Veröffentlichung:

Löwen grüßen von ganz oben

Celje/Heidelberg. Die Vorrundengruppe A der EHF Champions League hat es in sich. Nicht nur Experten bezeichnen sie als Todesgruppe, als gigantische Stolperfalle. Und das kommt nicht von ungefähr. Klangvolle Namen tummeln sich dort. Namen, die für die hohe Handball-Kunst stehen: der FC Barcelona, der THW Kiel, RK Celje, Chambery Savoie und Vive Kielce flößen Respekt ein, verbreiten Angst und Schrecken. Abgerundet wird die Hammergruppe durch die Rhein-Neckar Löwen, die Nachzügler, die sich erst über den Umweg eines Qualifikationsturniers ihr Ticket für das Stelldichein der Besten gesichert haben. Am Samstag haben die Badener nun einmal mehr bewiesen, dass sie zurecht dabei sind.

Der Auswärtsgala in Barcelona ließen sie nämlich einen weiteren königlichen Auftritt folgen: Celje, der slowenische Champions-League-Sieger von 2004, wurde mit 32:28 (14:12) erlegt, phasenweise regelrecht vorgeführt. „Ein ganz dickes Ding“, jubelte Löwen-Manager Thorsten Storm, „hier zu gewinnen, bedeutet sehr viel für unser ganzes Team.“

Ein Spaziergang war’s definitiv nicht: Die Zlatorog-Halle in Celje entpuppte sich einmal mehr zum gefürchteten Hexenkessel. 5.200 Zuschauer entfachten einen Höllenlärm, schrien, sangen, klatschten sich die Finger wund. Mitunter fühlte man sich unweigerlich an so manchen südländischen Fußball-Tempel erinnert. Storm bringt es auf den Punkt, pustet ganz tief durch: „Hier wirst du schon beim Einlaufen gnadenlos ausgepfiffen. Und gerade, wenn es eng wird, verstehst du dein eigenes Wort nicht mehr.“

Das Ziel hinter dem Geräuschpegel ist klar: Die Gegner sollen eingeschüchtert werden, mit schlotternden Knien und allem, was dazugehört. Das klappt. Oft sogar. Aber eben nicht am Samstag, nicht mit den Löwen. Die befanden sich im Tunnel, auf der Überholspur. Vor allem einem schien die hitzige Atmosphäre Flügel zu verleihen: Uwe Gensheimer. Cool war er, der Friedrichsfelder, richtig kaltschnäuzig. Mit zwölf Treffern führte er seine ganz persönlichen „Gensel-Festspiele“ auf. Sehr zur Freude des Löwen-Fanclubs, der laut Storm einen richtig guten Job gemacht hat.

Genau wie Kasa Szmal, das Geburtstagskind: Der polnische „Hexer“ wurde in Celje 32 Jahre alt. Zu bezwingen war derWelthandballer von 2009 an seinem Wiegenfest nur ganz schwer. Szmal entschärfte 39 Prozent der Bälle, die aufs Tor kamen.

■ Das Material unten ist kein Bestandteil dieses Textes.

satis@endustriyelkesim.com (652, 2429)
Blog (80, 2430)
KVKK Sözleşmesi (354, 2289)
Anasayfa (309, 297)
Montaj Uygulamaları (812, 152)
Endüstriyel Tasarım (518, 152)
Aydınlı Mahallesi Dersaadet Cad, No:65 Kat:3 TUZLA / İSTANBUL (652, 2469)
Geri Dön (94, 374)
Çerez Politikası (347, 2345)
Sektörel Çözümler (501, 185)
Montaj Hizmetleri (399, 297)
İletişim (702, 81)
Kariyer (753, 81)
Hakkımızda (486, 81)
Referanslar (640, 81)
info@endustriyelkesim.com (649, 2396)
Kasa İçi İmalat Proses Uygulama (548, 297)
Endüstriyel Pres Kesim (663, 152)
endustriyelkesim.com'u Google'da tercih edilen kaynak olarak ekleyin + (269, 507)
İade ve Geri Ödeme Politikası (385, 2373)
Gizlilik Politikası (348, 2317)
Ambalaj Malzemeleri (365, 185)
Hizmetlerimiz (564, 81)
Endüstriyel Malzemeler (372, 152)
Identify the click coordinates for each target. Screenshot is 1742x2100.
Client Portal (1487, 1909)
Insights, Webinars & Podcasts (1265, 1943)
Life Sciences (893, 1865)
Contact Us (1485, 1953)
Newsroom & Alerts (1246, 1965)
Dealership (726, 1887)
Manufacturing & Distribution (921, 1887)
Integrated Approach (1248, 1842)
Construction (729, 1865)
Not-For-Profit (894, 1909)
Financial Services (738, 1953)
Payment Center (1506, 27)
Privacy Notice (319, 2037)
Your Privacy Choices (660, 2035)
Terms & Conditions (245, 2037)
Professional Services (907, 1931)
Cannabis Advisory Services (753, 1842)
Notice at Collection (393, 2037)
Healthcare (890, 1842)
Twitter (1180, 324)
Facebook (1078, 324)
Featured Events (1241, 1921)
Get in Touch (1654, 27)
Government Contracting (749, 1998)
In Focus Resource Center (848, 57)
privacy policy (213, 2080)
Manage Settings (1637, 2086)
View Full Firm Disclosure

Was bleibt, ist die Frage, worauf der derzeitige Höhenflug der Löwen zurückzuführen ist? Liegt’s an Gudmundur Gudmundsson, dem neuen Trainer? Eine schwierige Frage. Storm beantwortet sie dennoch. Er kennt beide, weiß um ihre Vorzüge, hat ihnen schon häufig über die Schulter geschaut. Sein Fazit: „Ola und Gudmundur unterscheiden sich grundsätzlich. Gudmundur unterhält sich viel mit den Jungs, er ist sehr kommunikativ.“ Und sein Personal scheint ihn zu verstehen. Storm nickt: „Anscheinend spricht er die richtige Sprache. Denn die Ergebnisse sind beeindruckend.“

Und spiegeln sich in der Tabelle wieder. Die Löwen sind nach zwei Spieltagen Gruppenerster, grüßen von ganz oben. Klar, dass da die Brust breit ist. Übermütig wird aber keiner. Man hält den Ball bewusst flach: „In der Champions League kommen noch genügend schwere Aufgaben auf uns zu“, tritt Storm auf die Euphoriebremse. Stolz ist der Manager trotzdem. Er grinst: „Besser kann man in diese Hammergruppe doch nicht starten. Wir halten nun alle Trümpfe in den Händen.“

Am Sonntag um 18.45 Uhr soll der königliche Höhenflug fortgesetzt werden: Dann kreuzt Chambery in der Eppelheimer Rhein-Neckar-Halle auf. Ein weiterer Triumph soll es werden. Denn an der Spitze fühlen sie sich pudelwohl, die Löwen.